Write out exactly the lines from the one containing "Task: Open preview settings gear icon" to the end of the material, both ends included, and nothing else. Leave pictures out.

- RECORDS TO PROCESS

—————

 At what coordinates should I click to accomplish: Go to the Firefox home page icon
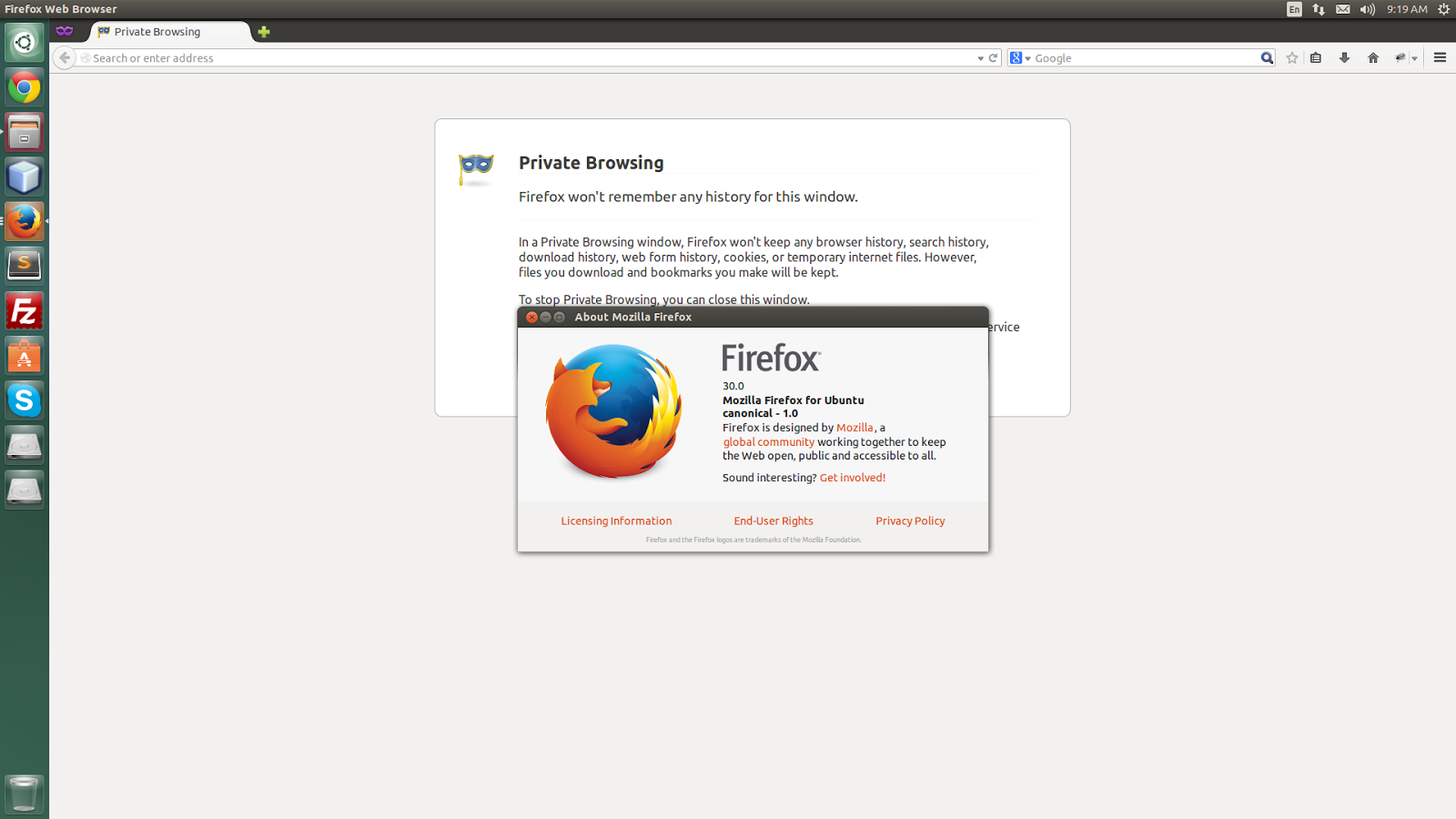pos(1373,57)
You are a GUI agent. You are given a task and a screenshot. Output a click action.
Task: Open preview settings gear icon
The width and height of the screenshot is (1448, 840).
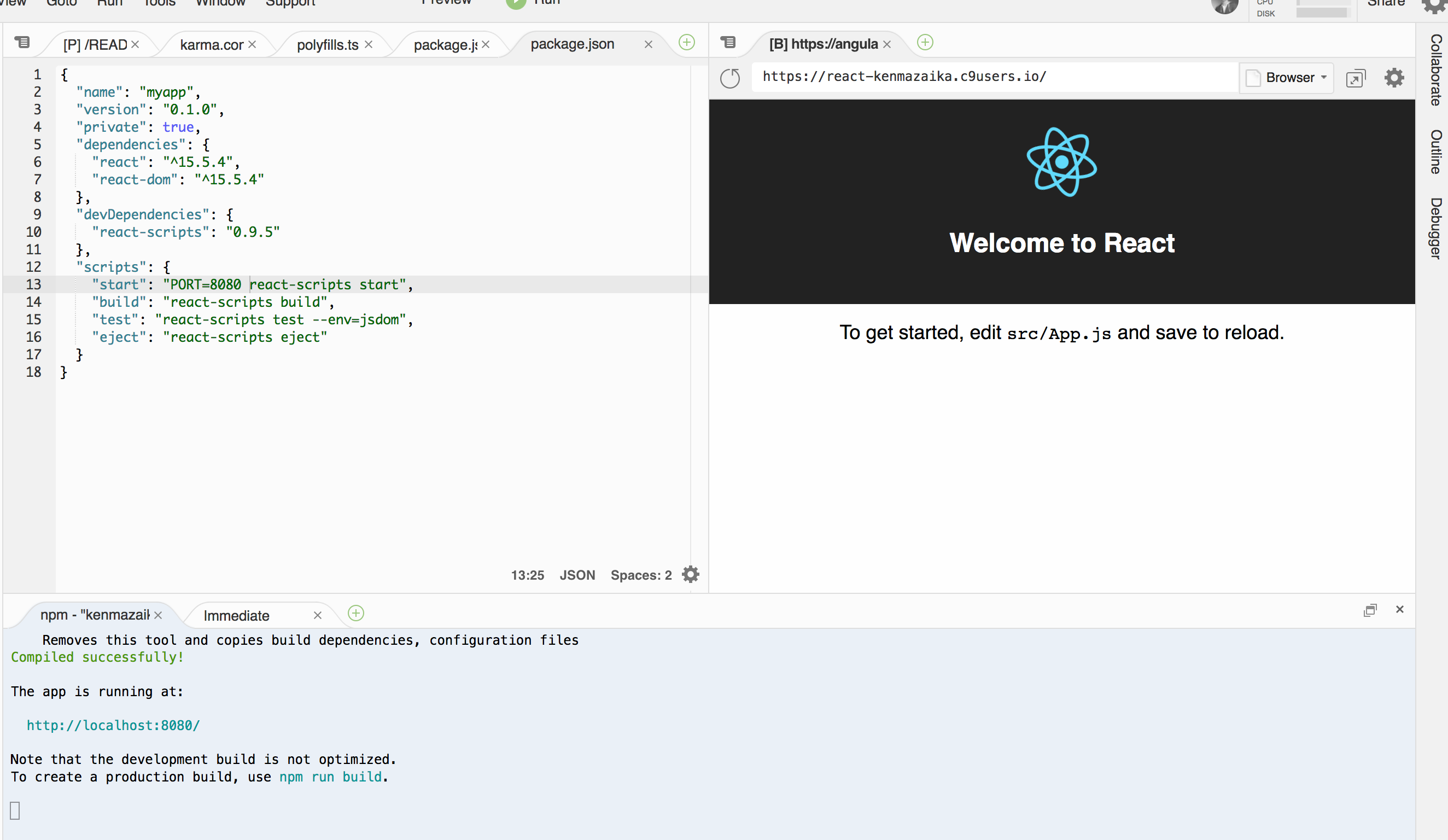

—————

- OUTPUT OF THE EXERCISE
Task: Open preview settings gear icon
The width and height of the screenshot is (1448, 840).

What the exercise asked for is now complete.